Par ailleurs, Madame [S] [F] justifie avoir vécue une situation stressante liée à l’incertitude quant à l’issue de ses contestations pendant quatre années et la perte de temps consacré aux démarches tracassantes qu’elle a dû entreprendre pour la gestion du litige.
La société FONCIA [Localité 5] sera dès lors condamnée à payer à Madame [S] [F] la somme de 500 euros, en réparation du préjudice moral.
Sur la demande d’astreinte
Vu les articles L 131-1 à l 131-4 du code des procédures civiles d’exécution,
Pour en assurer l’exécution, il y a lieu d’assortir la présente condamnation d’une astreinte de dix euros par jour de retard à compter du quinzième jour suivant la signification du présent jugement.
Sur les frais irrépétibles
Il serait inéquitable de laisser à la charge de Madame [S] [F] les frais exposés par elle dans la présente instance et non compris dans les dépens.

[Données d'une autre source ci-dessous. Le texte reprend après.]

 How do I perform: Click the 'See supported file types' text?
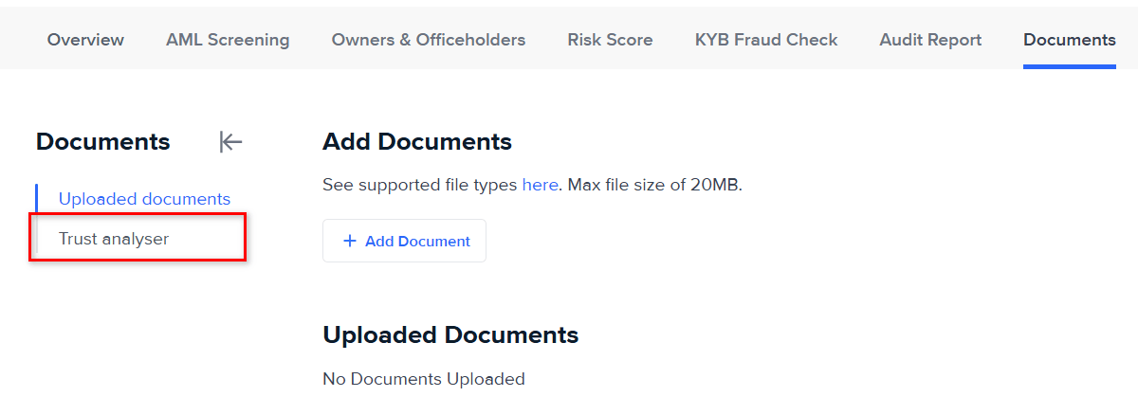[420, 185]
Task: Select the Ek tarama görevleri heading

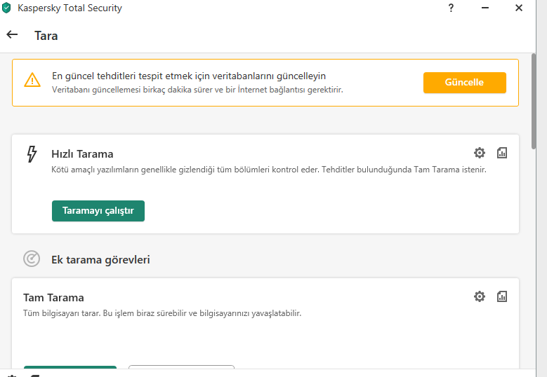Action: point(100,259)
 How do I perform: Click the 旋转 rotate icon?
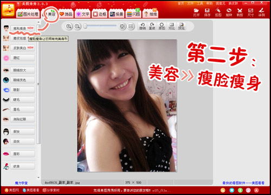(229, 10)
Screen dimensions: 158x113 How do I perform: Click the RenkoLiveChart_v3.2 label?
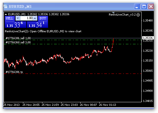coord(122,15)
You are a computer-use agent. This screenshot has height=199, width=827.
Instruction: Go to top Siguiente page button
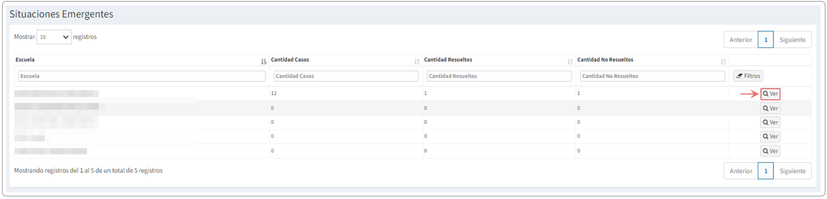793,40

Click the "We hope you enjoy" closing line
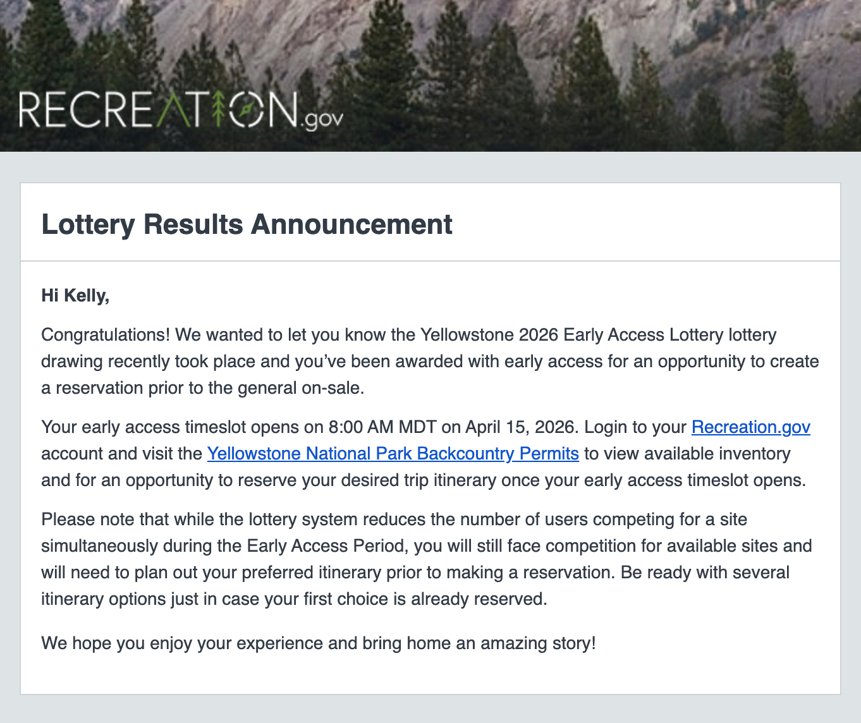[117, 643]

La somme de 500 euros lui sera donc allouée au titre de l’article 700 du code de procédure civile au paiement de laquelle la défenderesse sera condamnée.
Sur les dépens
La société FONCIA [Localité 5] supportera les dépens, en application de l’article 696 du code de procédure civile.
Sur l’exécution provisoire
Conformément à l’article 514 du code de procédure civile, les décisions de première instance sont de droit exécutoires à titre provisoire à moins que la loi ou la décision rendue n’en dispose autrement.
En l’espèce, compte tenu de la nature du litige et en l’absence de dispositions légales contraires, l’exécution provisoire est de droit.
PAR CES MOTIFS,
Le tribunal judiciaire statuant publiquement, après débats en audience publique, par jugement contradictoire, en dernier ressort et par mise à disposition au greffe,
DECLARE recevable la requête de Madame [S] [F] en date du 18 février 2025 ;
CONDAMNE la société FONCIA [Localité 5] à payer à Madame [S] [F] la somme de 735,69 euros ;
CONDAMNE la société FONCIA [Localité 5] aux entiers dépens de la présente instance ;
CONDAMNE la société FONCIA [Localité 5] à payer à Madame [S] [F] la somme de 500 euros en application de l’article 700 du code de procédure civile ;
DIT que les somme portées à la charges de la société FONCIA [Localité 5] porteront intérêts à compter du 23 mars 2024 ;
ORDONNNE la capitalisation des intérêts ;
ASSORTIT l’exécution de la présente condamnation d’une astreinte de dix euros par jour de retard à compter du quinzième jour suivant la signification du présent jugement,
REJETTE toute autre demande des parties plus ample ou contraire,
RAPPELLE que l’exécution provisoire de la présente décision est de droit ;
Ainsi jugé et prononcé les jour, mois et an ci-dessus indiqués.